Por Felipe Bandeira[i]
Não deixa de ser fato menos questionável a naturalização de
ações arbitrárias do poder público em Santarém, como o recente caso de
devastação de aproximadamente 190 hectares às margens do lago do Juá. Esta não
é uma ação isolada, e vem conectada com forte processo de integração marginal
da região ao capital nacional e internacional, essencialmente pautando o uso
irracional dos recursos naturais, negligenciando os impactos sociais em detrimento
da engorda das poupanças de grandes companhias nacionais e multinacionais como
CARGILL, ALCOA, MRN, VALE, Buriti e outras. Este breve artigo tem como objetivo
colaborar nas discussões acerca dos recentes casos de desrespeito à população
santarena, enfatizando a importância da mobilização social como estratégia de
contraponto ao ideário único do desenvolvimento a todo custo.
Os contornos gerais desse processo impactam profundamente a
vida de cada cidadão. Quem não lembra das comunidades que permaneceram décadas
sem energia elétrica, tendo o céu rasgado pelo “linhão” que passavam
indiferentes por cima destas rumo aos projetos de extração mineral no sudeste
do Estado.
As políticas públicas para a região, desde a década de 1960,
trazem consigo a insígnia da modernização e do desenvolvimento como estratégia
para respaldar empreendimentos ambiental e socialmente prejudiciais à Amazônia.
Durante a ditadura militar, este processo ascendeu ao seu ápice, marcando
profundamente a estrutura econômica e política da região.
Um papel importante de contraponto à reprodução deste modelo
coube aos movimentos sociais organizados - como as Comunidades Eclesiais de
Base - que empunharam a bandeira de luta a favor de justiça social, garantindo
vitórias importantes, fortalecendo um projeto alternativo de sociedade. Neste
sentido, a participação social nos conflitos, longe dos determinismos
catastróficos que impregnam uma única via para a Amazônia, impõe a força
política destes, mostrando a complexidade e especificidade dos conflitos.

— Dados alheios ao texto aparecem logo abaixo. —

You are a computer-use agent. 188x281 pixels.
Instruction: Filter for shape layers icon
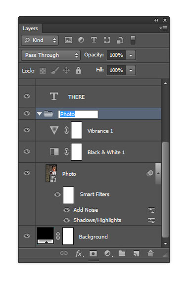point(107,40)
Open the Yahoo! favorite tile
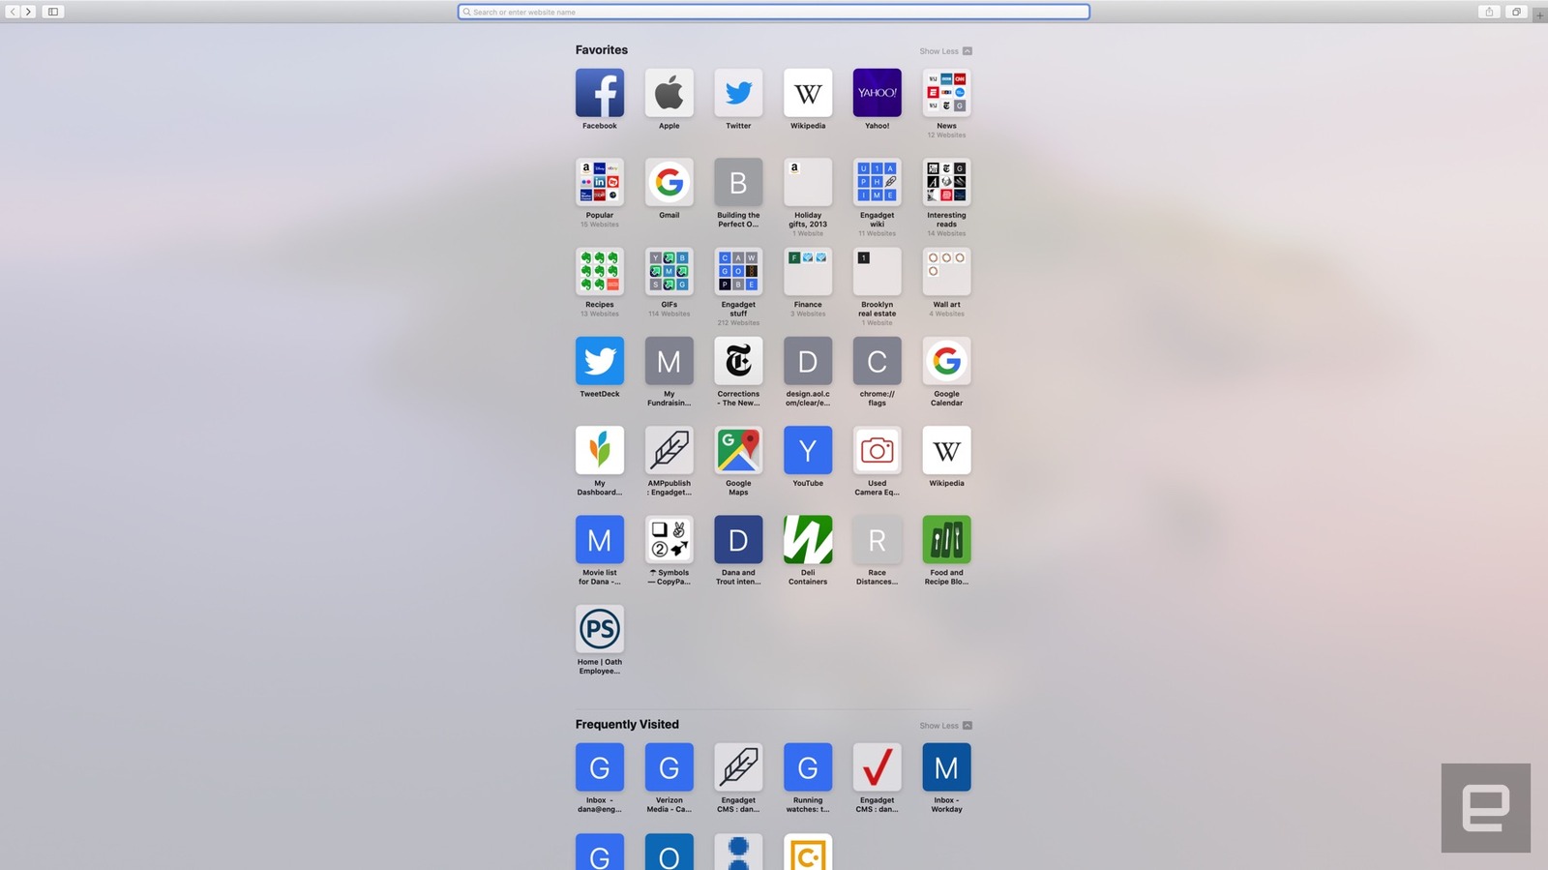This screenshot has width=1548, height=870. click(x=877, y=93)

A divisão social do trabalho coloca a Amazônia como base
econômica primária, caracterizando a região como uma fronteira a ser
conquistada. Na década de 1970 esse foi um discurso muito forte, caracterizando
a região como um espaço vazio e pouco explorado. Por este motivo o governo
implantou os planos de integração, agindo principalmente na aberturas de
rodovias como a Transamazônica e a BR 163. Também foram incorporados a ação
estatal incentivos fiscais, primeiramente para pequenos produtores, afim de
trazer mão de obra para a região. Posteriormente, esses migrantes, grande parte
nordestinos, foram integres a própria sorte, abandonados e sem nenhuma
perspectiva de orientação, haja vista as dificuldades para produzir e
comercializar seus produtos.
Traçadas novas metas, o Estado passou a induzir enormes
vultos financeiros aos grandes projetos agrominerais como o poloamazônia com a
justificativa de consolidar núcleos de desenvolvimento, caracterizado o efeito
arrasto, quando os investimentos privados são impulsionados pelo Estado.
A partir da década de 1990, Santarém integra-se a fronteira
do agronegócio com o plantio das primeiras safras de soja. Em 2002, com a
implantação da Cargill houve um vertiginoso crescimento da produção de grãos.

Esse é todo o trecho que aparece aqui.